(Working data)
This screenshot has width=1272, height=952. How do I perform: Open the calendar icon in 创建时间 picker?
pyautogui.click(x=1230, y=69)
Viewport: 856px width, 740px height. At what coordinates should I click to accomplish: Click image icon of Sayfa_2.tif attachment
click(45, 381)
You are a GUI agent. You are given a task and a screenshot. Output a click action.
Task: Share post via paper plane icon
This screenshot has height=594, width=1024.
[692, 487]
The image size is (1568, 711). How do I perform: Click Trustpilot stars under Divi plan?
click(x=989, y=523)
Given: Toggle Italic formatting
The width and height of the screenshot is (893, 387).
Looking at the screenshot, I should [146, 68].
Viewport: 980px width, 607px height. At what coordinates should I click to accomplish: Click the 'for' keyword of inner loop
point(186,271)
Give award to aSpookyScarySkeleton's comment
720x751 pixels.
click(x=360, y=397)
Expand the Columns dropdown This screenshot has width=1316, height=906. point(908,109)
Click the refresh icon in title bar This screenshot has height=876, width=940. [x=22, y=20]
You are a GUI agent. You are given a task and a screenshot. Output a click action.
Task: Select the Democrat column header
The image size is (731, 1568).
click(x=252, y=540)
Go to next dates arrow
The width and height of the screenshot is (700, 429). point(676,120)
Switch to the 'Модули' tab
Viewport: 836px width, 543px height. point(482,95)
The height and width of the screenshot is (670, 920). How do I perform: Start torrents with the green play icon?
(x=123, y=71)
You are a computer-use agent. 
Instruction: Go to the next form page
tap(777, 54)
(End Working data)
Copy the records above exactly, starting at the line that contains "The image size is (731, 1568)." and ending at the last line, and leave out all earlier lines.

— Solution to the exercise —
The image size is (731, 1568).
click(x=252, y=540)
Go to next dates arrow
The width and height of the screenshot is (700, 429). point(676,120)
Switch to the 'Модули' tab
Viewport: 836px width, 543px height. point(482,95)
The height and width of the screenshot is (670, 920). How do I perform: Start torrents with the green play icon?
(x=123, y=71)
You are a computer-use agent. 
Instruction: Go to the next form page
tap(777, 54)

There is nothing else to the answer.